DIRECTIONS:
State how many lines of the entries below hold the word "computer"; reply with nothing but the number.

GIVEN DATA:
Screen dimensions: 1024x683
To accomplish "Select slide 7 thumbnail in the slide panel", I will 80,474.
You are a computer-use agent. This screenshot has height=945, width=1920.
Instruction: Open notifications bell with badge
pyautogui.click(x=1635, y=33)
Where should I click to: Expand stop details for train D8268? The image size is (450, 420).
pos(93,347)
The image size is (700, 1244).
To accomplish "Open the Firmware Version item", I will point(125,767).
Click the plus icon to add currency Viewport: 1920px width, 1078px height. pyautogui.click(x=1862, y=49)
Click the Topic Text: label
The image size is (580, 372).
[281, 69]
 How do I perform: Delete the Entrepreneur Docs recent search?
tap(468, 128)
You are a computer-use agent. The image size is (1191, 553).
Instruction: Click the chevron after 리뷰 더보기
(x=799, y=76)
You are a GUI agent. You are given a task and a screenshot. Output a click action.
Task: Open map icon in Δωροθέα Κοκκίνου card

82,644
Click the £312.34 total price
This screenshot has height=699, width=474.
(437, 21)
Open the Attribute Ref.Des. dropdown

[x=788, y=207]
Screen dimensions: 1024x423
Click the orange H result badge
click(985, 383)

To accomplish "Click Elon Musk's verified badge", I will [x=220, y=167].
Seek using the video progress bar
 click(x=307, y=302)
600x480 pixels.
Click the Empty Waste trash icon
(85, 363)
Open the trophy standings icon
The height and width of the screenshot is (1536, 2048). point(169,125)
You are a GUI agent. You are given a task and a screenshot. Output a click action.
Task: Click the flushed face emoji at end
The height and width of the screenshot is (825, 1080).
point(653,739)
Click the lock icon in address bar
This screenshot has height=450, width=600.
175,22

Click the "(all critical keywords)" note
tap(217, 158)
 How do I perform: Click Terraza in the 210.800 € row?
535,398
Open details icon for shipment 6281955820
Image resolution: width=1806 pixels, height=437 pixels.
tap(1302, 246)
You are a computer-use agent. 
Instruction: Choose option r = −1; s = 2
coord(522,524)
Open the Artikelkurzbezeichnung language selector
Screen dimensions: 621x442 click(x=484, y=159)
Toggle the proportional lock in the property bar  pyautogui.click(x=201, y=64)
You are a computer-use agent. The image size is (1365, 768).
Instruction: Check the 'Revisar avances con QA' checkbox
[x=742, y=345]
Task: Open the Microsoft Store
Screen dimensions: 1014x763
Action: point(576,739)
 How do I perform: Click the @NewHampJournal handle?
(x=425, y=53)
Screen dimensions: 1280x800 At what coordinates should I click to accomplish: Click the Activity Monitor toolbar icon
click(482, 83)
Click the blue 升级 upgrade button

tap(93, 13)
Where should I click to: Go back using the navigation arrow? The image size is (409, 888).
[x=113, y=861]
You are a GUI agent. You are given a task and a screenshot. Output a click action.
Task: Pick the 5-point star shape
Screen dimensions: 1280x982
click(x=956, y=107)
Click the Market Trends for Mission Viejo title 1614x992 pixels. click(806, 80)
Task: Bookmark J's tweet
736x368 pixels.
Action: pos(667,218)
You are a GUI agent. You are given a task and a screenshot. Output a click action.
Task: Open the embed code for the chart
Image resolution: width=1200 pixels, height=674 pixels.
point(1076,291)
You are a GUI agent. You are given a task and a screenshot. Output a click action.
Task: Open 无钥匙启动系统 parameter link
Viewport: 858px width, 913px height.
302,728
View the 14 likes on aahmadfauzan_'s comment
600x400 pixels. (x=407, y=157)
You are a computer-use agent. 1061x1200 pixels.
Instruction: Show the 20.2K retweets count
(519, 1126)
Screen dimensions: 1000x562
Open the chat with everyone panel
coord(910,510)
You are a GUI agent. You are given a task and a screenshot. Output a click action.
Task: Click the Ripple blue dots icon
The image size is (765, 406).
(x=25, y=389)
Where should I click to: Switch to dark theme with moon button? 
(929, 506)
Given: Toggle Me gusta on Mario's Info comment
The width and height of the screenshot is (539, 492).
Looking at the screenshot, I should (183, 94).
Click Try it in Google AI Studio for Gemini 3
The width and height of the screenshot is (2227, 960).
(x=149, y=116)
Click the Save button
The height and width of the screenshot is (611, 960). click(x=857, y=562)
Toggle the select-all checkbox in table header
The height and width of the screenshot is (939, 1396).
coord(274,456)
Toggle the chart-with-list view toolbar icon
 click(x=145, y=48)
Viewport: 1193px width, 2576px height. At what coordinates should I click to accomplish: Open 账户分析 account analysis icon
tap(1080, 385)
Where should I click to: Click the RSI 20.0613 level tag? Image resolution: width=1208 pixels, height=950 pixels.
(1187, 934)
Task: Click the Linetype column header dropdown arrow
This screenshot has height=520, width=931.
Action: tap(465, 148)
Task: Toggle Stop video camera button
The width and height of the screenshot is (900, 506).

RESPONSE BELOW:
5